Drainage, irrigation, and fibrinolytic therapy (DRIFT)

Recently, Whitelaw and colleagues [52] piloted a method involving intraventricular administration of tissue plasminogen activator (tPA) and 72 hours drainage via two ventricular catheters (one frontal on the right, and one occipital on the left). The procedure, DRIFT (drainage, irrigation, and fibrinolytic therapy) attempted to remove intraventricular blood and the cytokines that are associated with hydrocephalus before it could become established. They randomly assigned 70 preterm infants who had gestational ages of 24 to 34 weeks with progressively enlarging cerebral ventricles after IVH to two groups, (1) drainage, irrigation, and fibrinolytic therapy to wash out blood and cytokines and (2) tapping of CSF by reservoir as required, to control excessive expansion and signs of raised ICP (standard treatment). The results were that DRIFT did not reduce VP shunt surgery or death in preterm infants with ventricular dilation after IVH when compared with tapping of CSF to control excessive head expansion or raised ICP. Tapping a ventricular reservoir was relatively safe and effective in controlling hydrocephalus even in extremely small infants. Unfortunately, it was concluded that secondary IVH is a factor that counteracts any possible therapeutic effect from washing out old blood. Therefore, the conclusion was that this innovative intervention could not be recommended until more objective evaluations can provide less equivocal findings.

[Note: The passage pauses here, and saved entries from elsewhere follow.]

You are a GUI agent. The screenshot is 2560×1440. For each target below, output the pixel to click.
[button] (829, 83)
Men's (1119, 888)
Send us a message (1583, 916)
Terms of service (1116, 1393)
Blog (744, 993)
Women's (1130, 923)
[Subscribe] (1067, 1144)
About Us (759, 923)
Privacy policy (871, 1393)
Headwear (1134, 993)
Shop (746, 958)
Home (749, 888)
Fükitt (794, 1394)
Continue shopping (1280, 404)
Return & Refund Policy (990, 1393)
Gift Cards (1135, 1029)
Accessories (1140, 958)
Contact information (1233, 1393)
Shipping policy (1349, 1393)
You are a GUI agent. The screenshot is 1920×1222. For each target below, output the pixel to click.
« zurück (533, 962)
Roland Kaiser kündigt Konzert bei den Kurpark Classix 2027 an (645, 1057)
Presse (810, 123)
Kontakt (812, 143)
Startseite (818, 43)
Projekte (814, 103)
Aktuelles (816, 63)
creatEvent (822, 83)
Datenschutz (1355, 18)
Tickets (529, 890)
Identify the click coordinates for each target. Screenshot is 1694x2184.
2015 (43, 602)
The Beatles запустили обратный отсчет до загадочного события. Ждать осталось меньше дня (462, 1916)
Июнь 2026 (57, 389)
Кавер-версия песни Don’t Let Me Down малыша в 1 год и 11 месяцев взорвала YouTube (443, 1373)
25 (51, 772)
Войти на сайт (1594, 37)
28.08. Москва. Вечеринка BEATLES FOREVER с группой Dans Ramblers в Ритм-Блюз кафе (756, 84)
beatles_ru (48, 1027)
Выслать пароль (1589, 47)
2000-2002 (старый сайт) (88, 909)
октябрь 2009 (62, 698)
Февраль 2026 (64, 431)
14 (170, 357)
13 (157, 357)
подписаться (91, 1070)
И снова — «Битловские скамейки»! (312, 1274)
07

Therefore, neither the DRIFT procedure nor acetazolamide and furosemide are effective in reducing the need for shunting, and both forms of therapy have adverse effects. It may be that the results to date of intraventricular fibrinolytic therapy have been negative because the treatment (starting nearly two weeks after birth) had been administered too late. Fibrosis, deposition of extracellular matrix proteins and chronic inflammatory changes may already have become irreversible. Furthermore, very low levels of plasminogen and the presence of Plasminogen Activator Inhibitor-1 (PAI-1) [53] would be expected to limit the fibrinolytic effect of intraventricular streptokinase. As we have alluded to, there is evidence that the cytokine, TGF-beta plays a major role in the development of PHH. Whitelaw et al. [13], further demonstrated that intraventricular injection of tPA, on its own, increases the concentration of TGF-beta in ventricular CSF. This could help to explain the failure of intraventricular injection of fibrinolytic agents to prevent hydrocephalus. Thus, therapeutic strategies need to continue to consider ways of removing, blocking or preventing release of this and other cytokines such as VEGF.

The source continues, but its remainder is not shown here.